◆ **PASSAGE SHOWN**:
------------------------------------------------------------

Improving patient safety and efficiency of medication reconciliation through the development and adoption of a computer-assisted tool with automated electronic integration of population-based community drug data: the RightRx project

Affiliations

Improving patient safety and efficiency of medication reconciliation through the development and adoption of a computer-assisted tool with automated electronic integration of population-based community drug data: the RightRx project

Robyn Tamblyn et al. J Am Med Inform Assoc. .

Abstract

Background and objective: Many countries require hospitals to implement medication reconciliation for accreditation, but the process is resource-intensive, thus adherence is poor. We report on the impact of prepopulating and aligning community and hospital drug lists with data from population-based and hospital-based drug information systems to reduce workload and enhance adoption and use of an e-medication reconciliation application, RightRx.

------------------------------------------------------------

◆ **SOURCE DATA**:
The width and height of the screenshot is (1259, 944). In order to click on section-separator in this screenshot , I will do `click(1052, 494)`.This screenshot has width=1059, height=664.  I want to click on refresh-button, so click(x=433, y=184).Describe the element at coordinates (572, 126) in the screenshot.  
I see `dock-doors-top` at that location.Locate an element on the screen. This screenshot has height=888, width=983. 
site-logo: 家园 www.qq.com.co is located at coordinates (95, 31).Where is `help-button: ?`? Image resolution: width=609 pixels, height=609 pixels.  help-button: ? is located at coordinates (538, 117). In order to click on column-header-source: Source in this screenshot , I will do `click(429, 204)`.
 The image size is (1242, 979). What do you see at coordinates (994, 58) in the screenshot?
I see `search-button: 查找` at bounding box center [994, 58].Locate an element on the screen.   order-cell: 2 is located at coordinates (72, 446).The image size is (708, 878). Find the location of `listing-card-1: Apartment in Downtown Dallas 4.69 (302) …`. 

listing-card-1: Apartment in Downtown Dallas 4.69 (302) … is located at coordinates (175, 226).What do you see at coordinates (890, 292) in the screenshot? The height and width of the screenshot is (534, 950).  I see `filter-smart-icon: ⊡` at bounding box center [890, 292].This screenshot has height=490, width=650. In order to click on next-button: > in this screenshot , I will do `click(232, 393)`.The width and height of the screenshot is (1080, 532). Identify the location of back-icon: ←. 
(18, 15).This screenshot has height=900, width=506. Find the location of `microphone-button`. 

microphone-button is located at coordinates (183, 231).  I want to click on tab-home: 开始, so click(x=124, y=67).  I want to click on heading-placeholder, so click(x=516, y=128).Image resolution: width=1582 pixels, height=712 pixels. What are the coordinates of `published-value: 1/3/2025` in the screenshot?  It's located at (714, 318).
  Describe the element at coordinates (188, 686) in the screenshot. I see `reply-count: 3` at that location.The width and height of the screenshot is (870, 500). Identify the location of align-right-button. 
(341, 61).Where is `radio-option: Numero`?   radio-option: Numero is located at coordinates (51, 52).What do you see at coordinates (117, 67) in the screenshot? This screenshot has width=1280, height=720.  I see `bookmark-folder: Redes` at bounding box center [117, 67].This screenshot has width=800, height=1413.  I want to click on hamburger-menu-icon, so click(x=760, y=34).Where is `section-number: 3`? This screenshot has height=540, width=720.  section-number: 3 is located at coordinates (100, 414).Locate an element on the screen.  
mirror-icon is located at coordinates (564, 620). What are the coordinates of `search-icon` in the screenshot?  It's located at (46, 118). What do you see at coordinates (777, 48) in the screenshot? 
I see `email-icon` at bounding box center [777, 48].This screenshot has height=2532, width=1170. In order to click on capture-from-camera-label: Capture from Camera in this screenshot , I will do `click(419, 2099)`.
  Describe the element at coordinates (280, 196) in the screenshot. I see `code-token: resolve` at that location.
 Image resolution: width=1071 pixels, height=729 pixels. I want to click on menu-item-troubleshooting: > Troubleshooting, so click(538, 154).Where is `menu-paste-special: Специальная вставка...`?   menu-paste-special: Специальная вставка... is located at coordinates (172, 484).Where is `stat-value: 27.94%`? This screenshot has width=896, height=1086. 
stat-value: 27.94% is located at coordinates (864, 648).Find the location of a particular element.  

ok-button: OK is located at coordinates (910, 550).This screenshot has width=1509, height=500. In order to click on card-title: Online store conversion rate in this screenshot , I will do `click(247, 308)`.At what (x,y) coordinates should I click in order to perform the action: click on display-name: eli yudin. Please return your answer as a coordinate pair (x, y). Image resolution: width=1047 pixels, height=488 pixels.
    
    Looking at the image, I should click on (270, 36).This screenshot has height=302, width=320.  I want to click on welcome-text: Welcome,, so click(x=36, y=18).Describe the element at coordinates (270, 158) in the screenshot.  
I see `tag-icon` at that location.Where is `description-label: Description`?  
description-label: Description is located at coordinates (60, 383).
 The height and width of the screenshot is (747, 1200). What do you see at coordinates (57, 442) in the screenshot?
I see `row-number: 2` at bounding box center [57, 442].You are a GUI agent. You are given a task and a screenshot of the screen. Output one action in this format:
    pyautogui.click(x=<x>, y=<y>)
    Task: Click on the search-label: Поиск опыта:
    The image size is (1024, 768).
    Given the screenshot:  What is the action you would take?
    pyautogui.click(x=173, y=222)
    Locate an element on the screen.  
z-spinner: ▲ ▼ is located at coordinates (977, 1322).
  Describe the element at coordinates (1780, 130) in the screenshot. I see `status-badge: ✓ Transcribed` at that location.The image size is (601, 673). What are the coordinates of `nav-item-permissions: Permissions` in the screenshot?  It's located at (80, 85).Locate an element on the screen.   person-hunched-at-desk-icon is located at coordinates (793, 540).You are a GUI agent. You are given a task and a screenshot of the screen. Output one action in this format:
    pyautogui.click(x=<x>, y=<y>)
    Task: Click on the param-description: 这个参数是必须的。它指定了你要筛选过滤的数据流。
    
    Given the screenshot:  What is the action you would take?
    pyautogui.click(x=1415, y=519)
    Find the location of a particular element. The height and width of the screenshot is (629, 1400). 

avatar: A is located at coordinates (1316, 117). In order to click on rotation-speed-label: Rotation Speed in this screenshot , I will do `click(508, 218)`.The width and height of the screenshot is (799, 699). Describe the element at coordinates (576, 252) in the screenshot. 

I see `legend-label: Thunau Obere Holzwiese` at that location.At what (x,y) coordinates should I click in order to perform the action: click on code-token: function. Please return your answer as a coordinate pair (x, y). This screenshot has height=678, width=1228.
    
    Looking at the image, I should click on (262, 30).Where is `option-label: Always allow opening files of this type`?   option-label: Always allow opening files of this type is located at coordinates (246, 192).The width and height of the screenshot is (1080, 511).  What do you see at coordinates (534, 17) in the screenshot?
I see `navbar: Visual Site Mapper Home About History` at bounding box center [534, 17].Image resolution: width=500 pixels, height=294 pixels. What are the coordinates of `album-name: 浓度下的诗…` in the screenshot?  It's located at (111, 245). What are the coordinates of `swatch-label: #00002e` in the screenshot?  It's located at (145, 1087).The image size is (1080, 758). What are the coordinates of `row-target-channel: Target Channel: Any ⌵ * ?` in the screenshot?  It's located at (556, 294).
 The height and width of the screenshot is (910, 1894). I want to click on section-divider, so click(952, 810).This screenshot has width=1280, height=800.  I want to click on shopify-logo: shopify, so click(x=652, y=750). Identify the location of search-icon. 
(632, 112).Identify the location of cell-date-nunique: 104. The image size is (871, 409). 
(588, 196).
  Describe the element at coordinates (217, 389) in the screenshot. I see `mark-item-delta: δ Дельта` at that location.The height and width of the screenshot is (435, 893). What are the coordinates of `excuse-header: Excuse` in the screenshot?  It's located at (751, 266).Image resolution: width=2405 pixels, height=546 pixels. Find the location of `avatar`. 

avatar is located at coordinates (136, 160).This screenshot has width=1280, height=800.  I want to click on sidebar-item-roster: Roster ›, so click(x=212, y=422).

------------------------------------------------------------

◆ **PROBLEMS TO SOLVE**:
1 - In the RightRx abstract, what is the name of the e-medication reconciliation application?
2 - According to the RightRx abstract, why is adherence to medication reconciliation poor?
3 - Write the next few sentences of the RightRx abstract, picking up after its last sentence.
You don't need the items for any of this.

◆ **ANSWERS PER TASK**:
1 - RightRx

2 - The process takes a lot of resources. So although many countries require hospitals to do it for accreditation, hospitals often don't follow through.

3 -
Methods: The prototype e-medical reconciliation web-based software was developed for a cluster-randomized trial at the McGill University Health Centre. User-centered design and agile development processes were used to develop features intended to enhance adoption, safety, and efficiency. RightRx was implemented in medical and surgical wards, with support and training provided by unit champions and field staff. The time spent per professional using RightRx was measured, as well as the medication reconciliation completion rates in the intervention and control units during the first 20 months of the trial.

Results: Users identified required modifications to the application, including the need for dose-based prescribing, the role of the discharge physician in prescribing community-based medication, and access to the rationale for medication decisions made during hospitalization. In the intervention units, both physicians and pharmacists were involved in discharge reconciliation, for 96.1% and 71.9% of patients, respectively. Medication reconciliation was completed for 80.7% (surgery) to 96.0% (medicine) of patients in the intervention units, and 0.7% (surgery) to 82.7% of patients in the control units. The odds of completing medication reconciliation were 9 times greater in the intervention compared to control units (odds ratio: 9.0, 95% confidence interval, 7.4-10.9, P < .0001) after adjusting for differences in patient characteristics.

Conclusion: High rates of medication reconciliation completion were achieved with automated prepopulation and alignment of community and hospital medication lists.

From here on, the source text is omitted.